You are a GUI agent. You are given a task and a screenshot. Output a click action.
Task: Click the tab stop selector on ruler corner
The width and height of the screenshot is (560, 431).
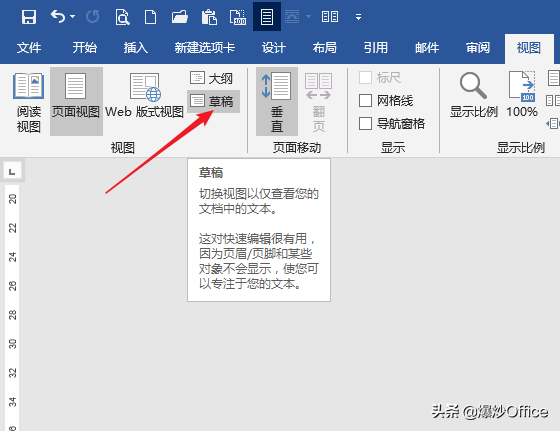point(12,170)
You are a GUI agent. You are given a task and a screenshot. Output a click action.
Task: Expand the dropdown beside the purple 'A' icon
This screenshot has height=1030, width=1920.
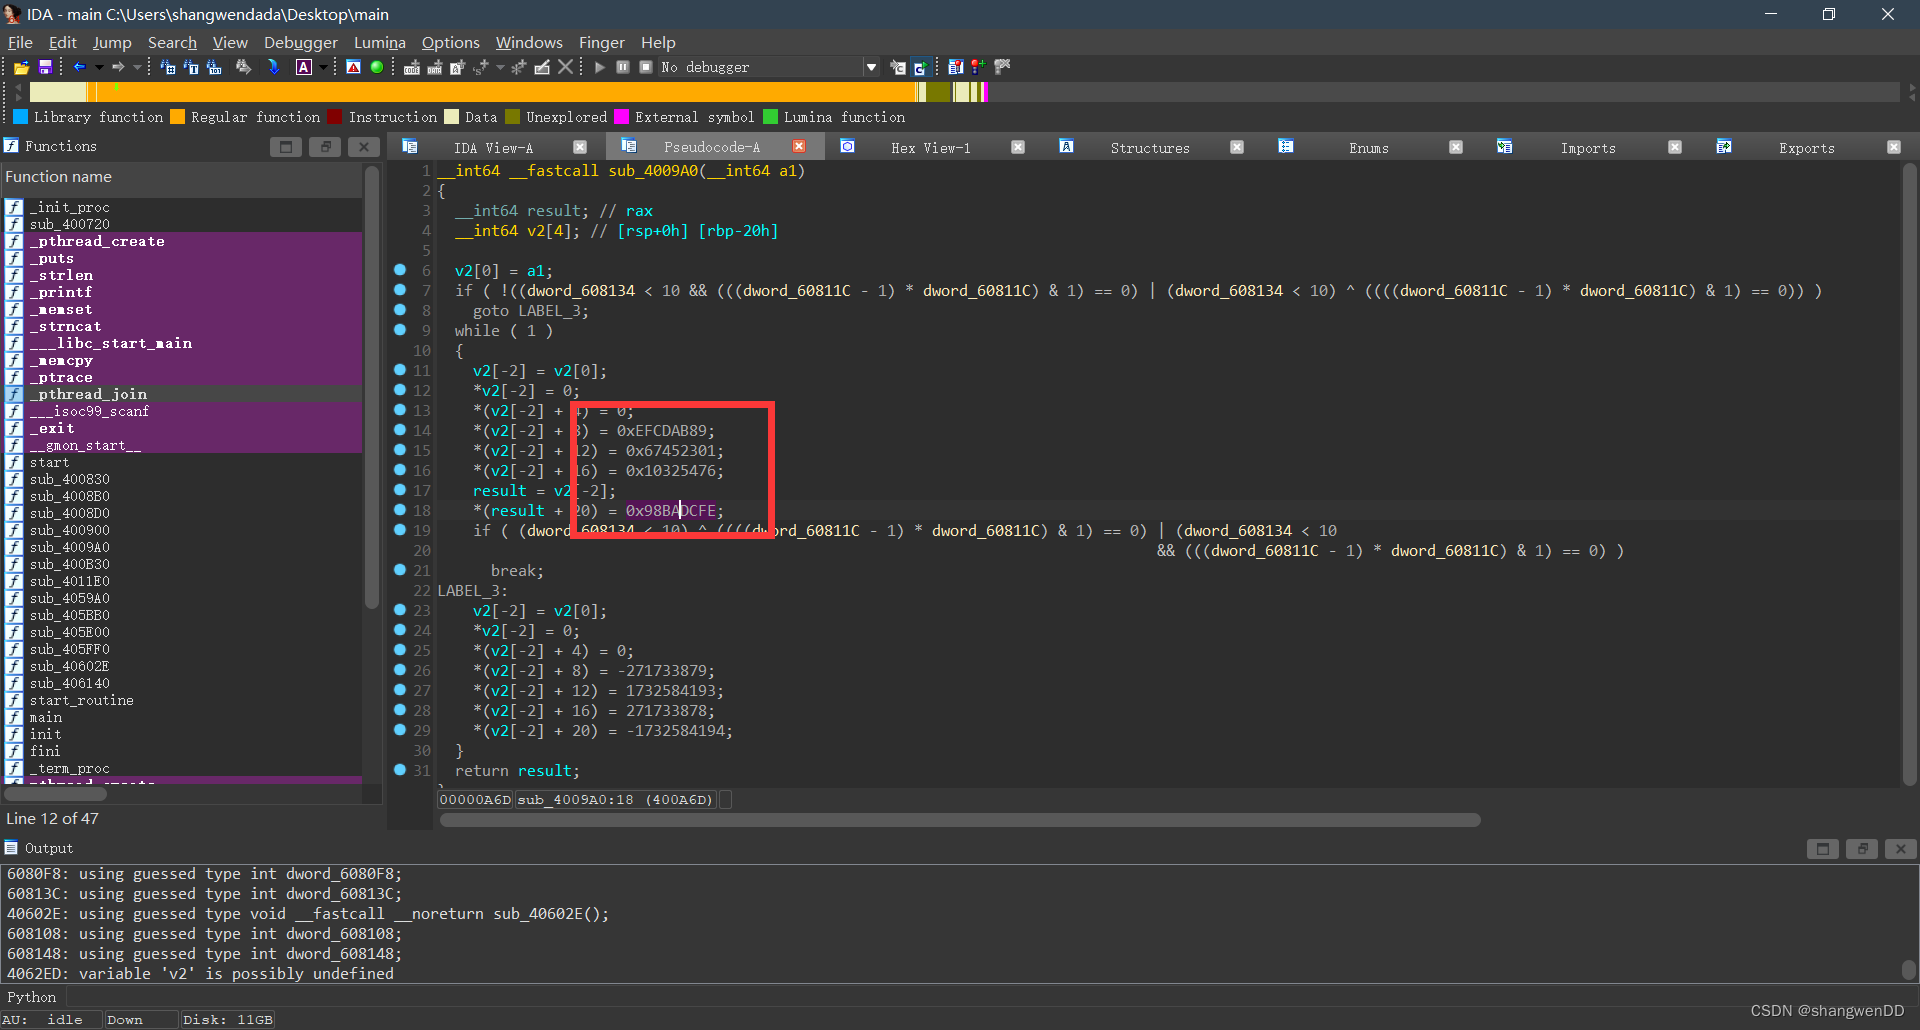pyautogui.click(x=323, y=67)
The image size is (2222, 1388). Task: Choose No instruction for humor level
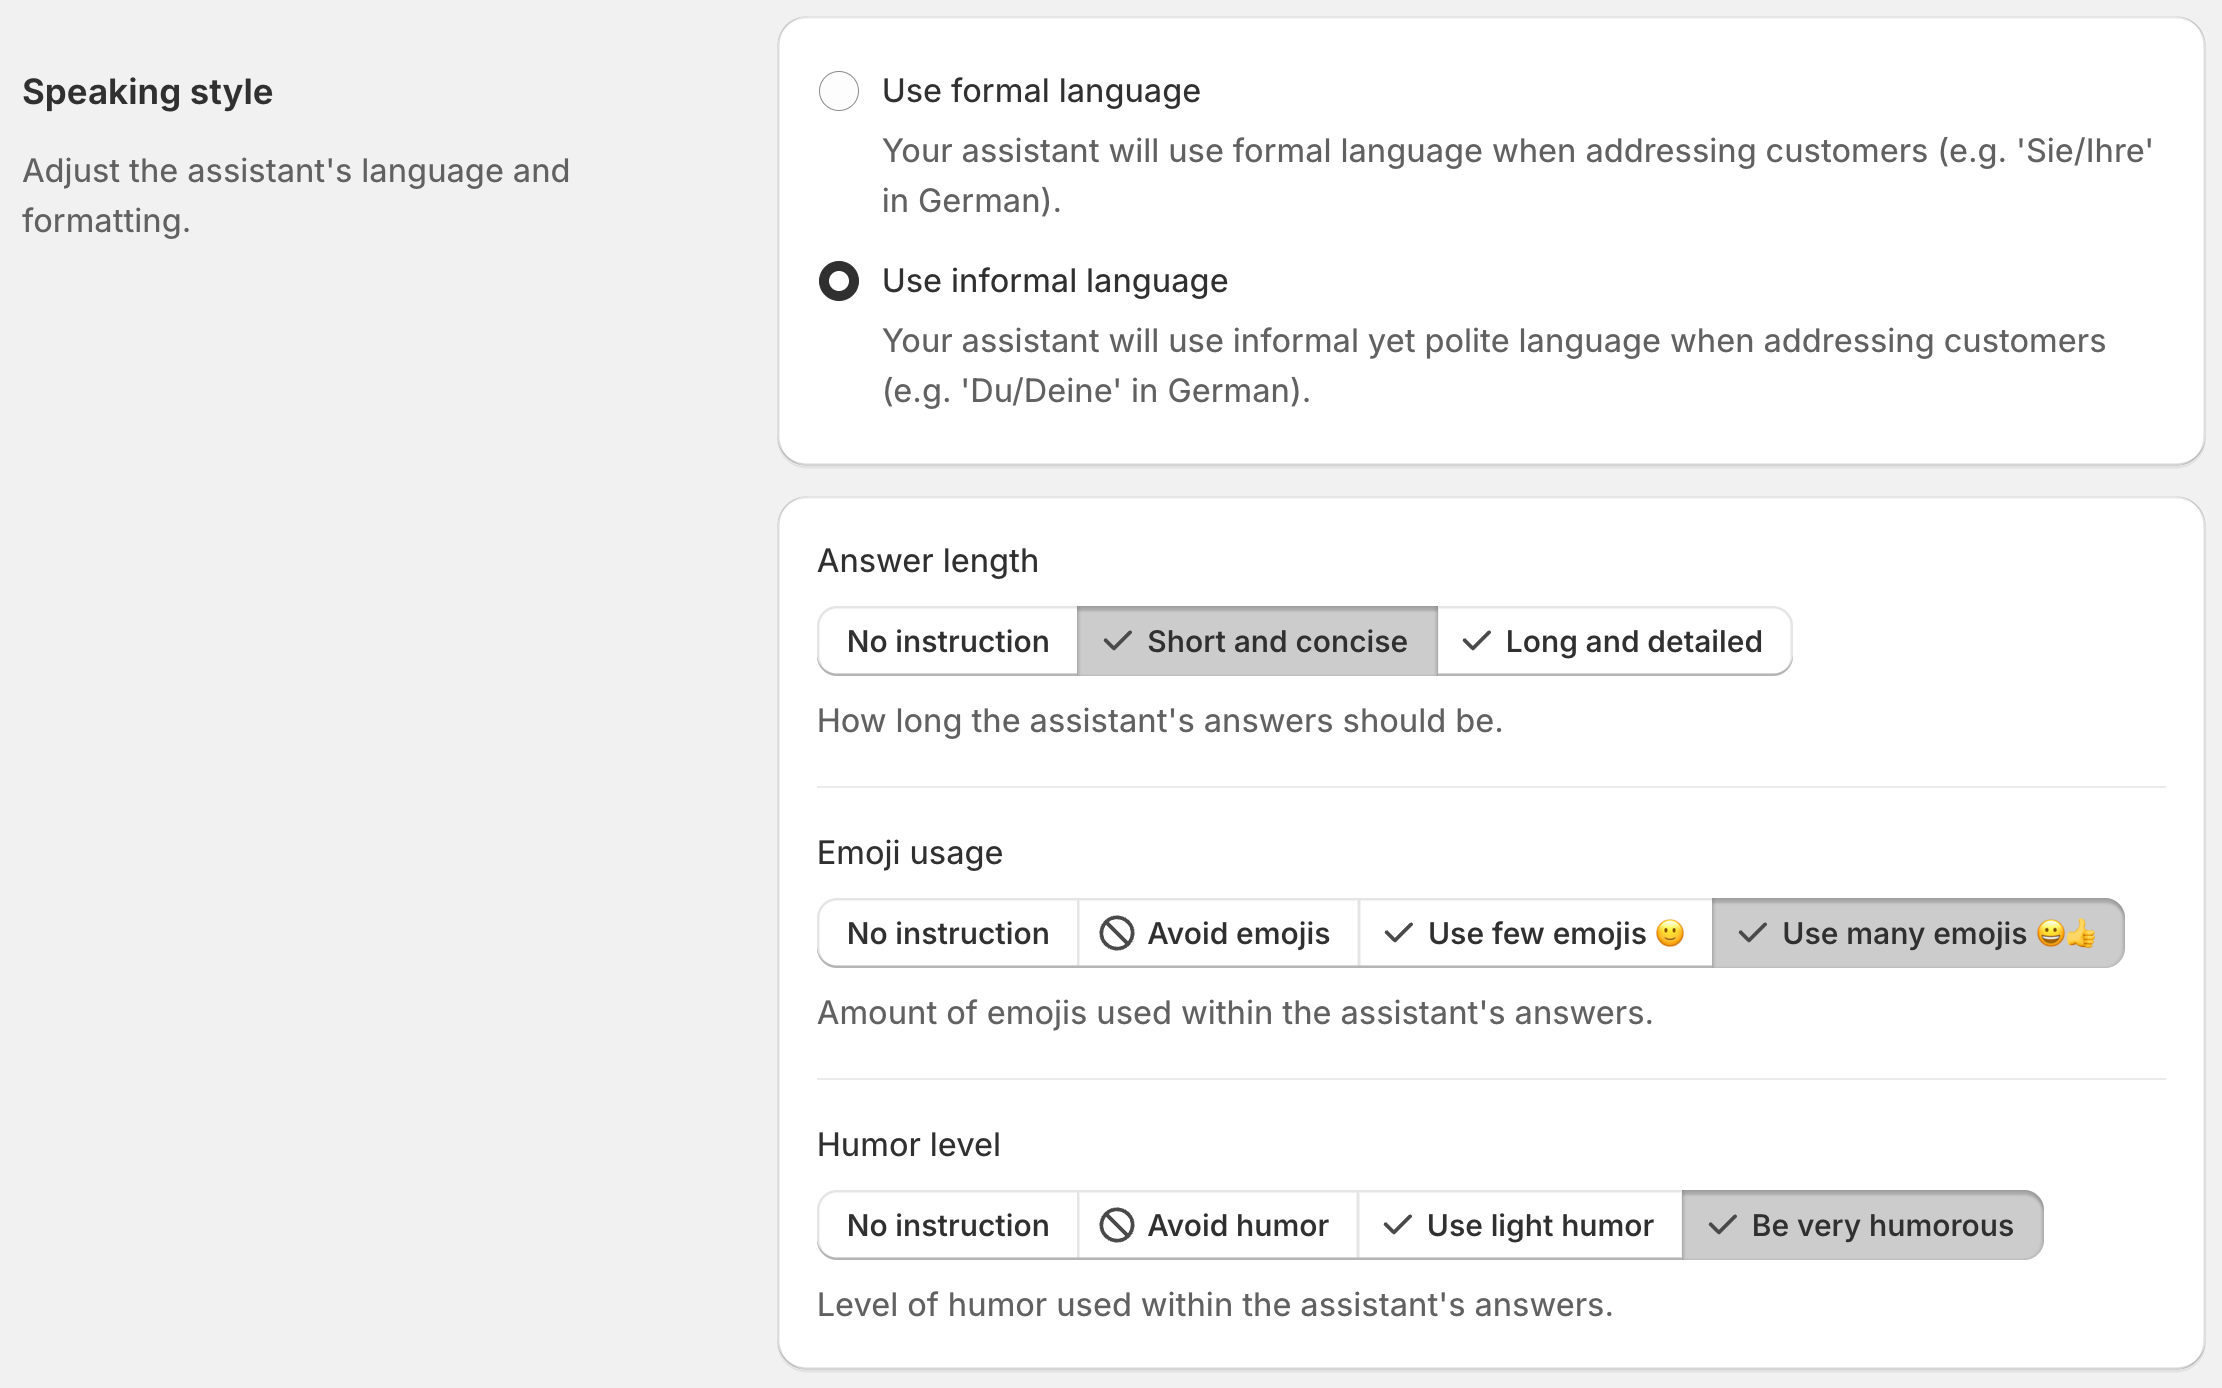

-- Given task --
Retype the data from its first line through the line containing "point(12,170)", with no changes, and leave out the pictures.

-- Result of the exercise --
You are a GUI agent. You are given a task and a screenshot. Output a click action.
Task: Click the tab stop selector on ruler corner
The width and height of the screenshot is (560, 431).
point(12,170)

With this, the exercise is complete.